I am using an i.MX8M based platform with Vivante GC7000Lite GPU. (DART-MX8M from Variscite) I am trying to run OpenCV example code which is OpenCL accelerated but I am not getting what I expected, and wonder if there is some piece of info I am missing. For instance, if I try the opencv_test_optflow:
$ /usr/bin/opencv_test_optflow
[ WARN:0] Using world accessible cache directory.

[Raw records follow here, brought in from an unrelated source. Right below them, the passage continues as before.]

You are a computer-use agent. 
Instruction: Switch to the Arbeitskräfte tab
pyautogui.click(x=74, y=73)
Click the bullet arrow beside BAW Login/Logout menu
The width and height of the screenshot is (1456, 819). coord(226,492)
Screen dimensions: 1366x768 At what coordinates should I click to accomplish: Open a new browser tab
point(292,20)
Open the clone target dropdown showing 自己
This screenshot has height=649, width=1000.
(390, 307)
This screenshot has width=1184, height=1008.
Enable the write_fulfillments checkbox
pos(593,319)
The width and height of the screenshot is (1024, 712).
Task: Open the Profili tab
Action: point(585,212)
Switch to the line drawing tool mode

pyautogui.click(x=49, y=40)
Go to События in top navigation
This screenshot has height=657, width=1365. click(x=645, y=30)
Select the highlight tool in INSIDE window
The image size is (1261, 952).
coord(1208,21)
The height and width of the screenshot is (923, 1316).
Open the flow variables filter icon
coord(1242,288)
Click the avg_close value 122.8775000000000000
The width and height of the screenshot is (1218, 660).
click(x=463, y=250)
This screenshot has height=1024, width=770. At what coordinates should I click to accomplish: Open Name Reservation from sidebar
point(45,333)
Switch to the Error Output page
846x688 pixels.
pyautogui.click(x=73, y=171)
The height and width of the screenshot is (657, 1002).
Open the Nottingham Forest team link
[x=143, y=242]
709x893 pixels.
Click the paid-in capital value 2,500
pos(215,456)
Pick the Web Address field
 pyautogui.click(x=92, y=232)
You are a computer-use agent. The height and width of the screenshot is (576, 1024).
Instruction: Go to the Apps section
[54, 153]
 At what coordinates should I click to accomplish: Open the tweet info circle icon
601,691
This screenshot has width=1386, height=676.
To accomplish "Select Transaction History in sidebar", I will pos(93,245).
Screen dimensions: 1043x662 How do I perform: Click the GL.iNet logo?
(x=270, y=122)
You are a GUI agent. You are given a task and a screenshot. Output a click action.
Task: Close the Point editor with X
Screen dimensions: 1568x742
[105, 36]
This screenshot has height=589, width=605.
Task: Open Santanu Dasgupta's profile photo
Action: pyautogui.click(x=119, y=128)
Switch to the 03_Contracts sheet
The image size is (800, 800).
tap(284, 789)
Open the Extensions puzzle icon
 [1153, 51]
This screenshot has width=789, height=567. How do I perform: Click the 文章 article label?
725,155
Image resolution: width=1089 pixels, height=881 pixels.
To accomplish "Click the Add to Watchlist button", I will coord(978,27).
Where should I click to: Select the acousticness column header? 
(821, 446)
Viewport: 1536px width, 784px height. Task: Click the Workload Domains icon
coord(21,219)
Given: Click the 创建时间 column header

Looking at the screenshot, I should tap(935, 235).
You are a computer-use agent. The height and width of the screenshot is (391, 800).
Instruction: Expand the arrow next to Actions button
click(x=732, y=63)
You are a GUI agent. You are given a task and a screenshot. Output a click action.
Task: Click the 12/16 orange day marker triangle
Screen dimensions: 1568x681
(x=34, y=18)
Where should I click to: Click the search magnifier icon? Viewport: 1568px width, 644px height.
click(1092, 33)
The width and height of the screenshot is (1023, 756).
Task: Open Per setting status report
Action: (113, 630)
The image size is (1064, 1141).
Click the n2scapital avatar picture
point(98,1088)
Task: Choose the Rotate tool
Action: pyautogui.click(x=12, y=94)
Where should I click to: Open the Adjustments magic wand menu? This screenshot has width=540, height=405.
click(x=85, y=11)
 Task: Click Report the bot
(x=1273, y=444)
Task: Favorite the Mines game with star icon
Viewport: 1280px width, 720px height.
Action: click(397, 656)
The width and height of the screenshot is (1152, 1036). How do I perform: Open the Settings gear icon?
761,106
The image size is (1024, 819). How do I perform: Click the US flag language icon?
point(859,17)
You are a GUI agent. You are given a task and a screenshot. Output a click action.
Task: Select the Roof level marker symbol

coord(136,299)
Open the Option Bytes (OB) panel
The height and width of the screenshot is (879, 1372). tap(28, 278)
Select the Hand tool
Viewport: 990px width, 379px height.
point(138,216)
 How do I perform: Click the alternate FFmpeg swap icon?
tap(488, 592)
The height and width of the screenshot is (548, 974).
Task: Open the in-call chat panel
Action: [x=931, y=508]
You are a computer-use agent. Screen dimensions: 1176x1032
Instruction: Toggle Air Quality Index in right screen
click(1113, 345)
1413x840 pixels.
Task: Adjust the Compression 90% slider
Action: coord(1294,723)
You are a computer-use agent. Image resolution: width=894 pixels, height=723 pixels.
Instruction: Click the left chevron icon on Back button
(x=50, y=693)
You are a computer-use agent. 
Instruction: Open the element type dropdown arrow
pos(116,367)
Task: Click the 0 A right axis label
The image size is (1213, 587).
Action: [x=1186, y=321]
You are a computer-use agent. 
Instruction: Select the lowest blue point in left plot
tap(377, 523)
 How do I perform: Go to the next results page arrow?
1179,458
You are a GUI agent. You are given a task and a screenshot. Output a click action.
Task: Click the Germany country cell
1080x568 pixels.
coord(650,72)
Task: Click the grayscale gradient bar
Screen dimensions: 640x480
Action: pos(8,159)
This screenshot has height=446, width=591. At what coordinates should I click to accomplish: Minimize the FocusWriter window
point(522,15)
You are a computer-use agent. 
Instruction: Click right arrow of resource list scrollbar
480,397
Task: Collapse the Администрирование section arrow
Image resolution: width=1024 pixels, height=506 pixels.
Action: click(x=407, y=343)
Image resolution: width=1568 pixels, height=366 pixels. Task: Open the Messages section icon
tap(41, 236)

This may be not secure: /var/tmp/
[ INFO:0] Successfully initialized OpenCL cache directory: /var/tmp/opencv/3.4.0/opencl_cache/
[ INFO:0] Preparing OpenCL cache configuration for context: 32-bit--Vivante_Corporation--Vivante_OpenCL_Device_GC7000L_6214_0000--OpenCL_1_2_V6_2_4_p1_150331
OpenCL error CL_INVALID_WORK_GROUP_SIZE (-54) during call: clEnqueueNDRangeKernel('sobel3', dims=2, globalsize=592x400x1, localsize=16x16x1) sync=false
OpenCL error CL_INVALID_WORK_GROUP_SIZE (-54) during call: clEnqueueNDRangeKernel('maxEigenVal', dims=1, globalsize=4096x1x1, localsize=1024x1x1) sync=false
OpenCL error CL_INVALID_WORK_GROUP_SIZE (-54) during call: clEnqueueNDRangeKernel('pyrDown', dims=2, globalsize=768x97x1, localsize=256x1x1) sync=false
OpenCL error CL_INVALID_WORK_GROUP_SIZE (-54) during call: clEnqueueNDRangeKernel('pyrDown', dims=2, globalsize=768x97x1, localsize=256x1x1) sync=false
OpenCL error CL_INVALID_WORK_GROUP_SIZE (-54) during call: clEnqueueNDRangeKernel('pyrDown', dims=2, globalsize=512x49x1, localsize=256x1x1) sync=false
OpenCL error CL_INVALID_WORK_GROUP_SIZE (-54) during call: clEnqueueNDRangeKernel('pyrDown', dims=2, globalsize=512x49x1, localsize=256x1x1) sync=false
OpenCL error CL_INVALID_WORK_GROUP_SIZE (-54) during call: clEnqueueNDRangeKernel('pyrDown', dims=2, globalsize=256x25x1, localsize=256x1x1) sync=false
OpenCL error CL_INVALID_WORK_GROUP_SIZE (-54) during call: clEnqueueNDRangeKernel('pyrDown', dims=2, globalsize=256x25x1, localsize=256x1x1) sync=false
OpenCL error CL_INVALID_WORK_GROUP_SIZE (-54) during call: clEnqueueNDRangeKernel('pyrDown', dims=2, globalsize=768x97x1, localsize=256x1x1) sync=false
OpenCL error CL_INVALID_WORK_GROUP_SIZE (-54) during call: clEnqueueNDRangeKernel('pyrDown', dims=2, globalsize=768x97x1, localsize=256x1x1) sync=false
OpenCL error CL_INVALID_WORK_GROUP_SIZE (-54) during call: clEnqueueNDRangeKernel('pyrDown', dims=2, globalsize=512x49x1, localsize=256x1x1) sync=false
OpenCL error CL_INVALID_WORK_GROUP_SIZE (-54) during call: clEnqueueNDRangeKernel('pyrDown', dims=2, globalsize=512x49x1, localsize=256x1x1) sync=false
OpenCL error CL_INVALID_WORK_GROUP_SIZE (-54) during call: clEnqueueNDRangeKernel('pyrDown', dims=2, globalsize=256x25x1, localsize=256x1x1) sync=false
OpenCL error CL_INVALID_WORK_GROUP_SIZE (-54) during call: clEnqueueNDRangeKernel('pyrDown', dims=2, globalsize=256x25x1, localsize=256x1x1) sync=false
/usr/src/debug/opencv/3.4+gitAUTOINC+6d4f66472e_81ca8dab86_a62e20676a_34e4206aef_fccf7cd6a4-r0/contrib/modules/optflow/test/test_OF_accuracy.cpp:236: Failure
Expected: (calcRMSE(GT, flow)) <= (target_RMSE), actual: 0.5805 vs 0.55
[ FAILED ] DenseOpticalFlow_PCAFlow.ReferenceAccuracy (65669 ms)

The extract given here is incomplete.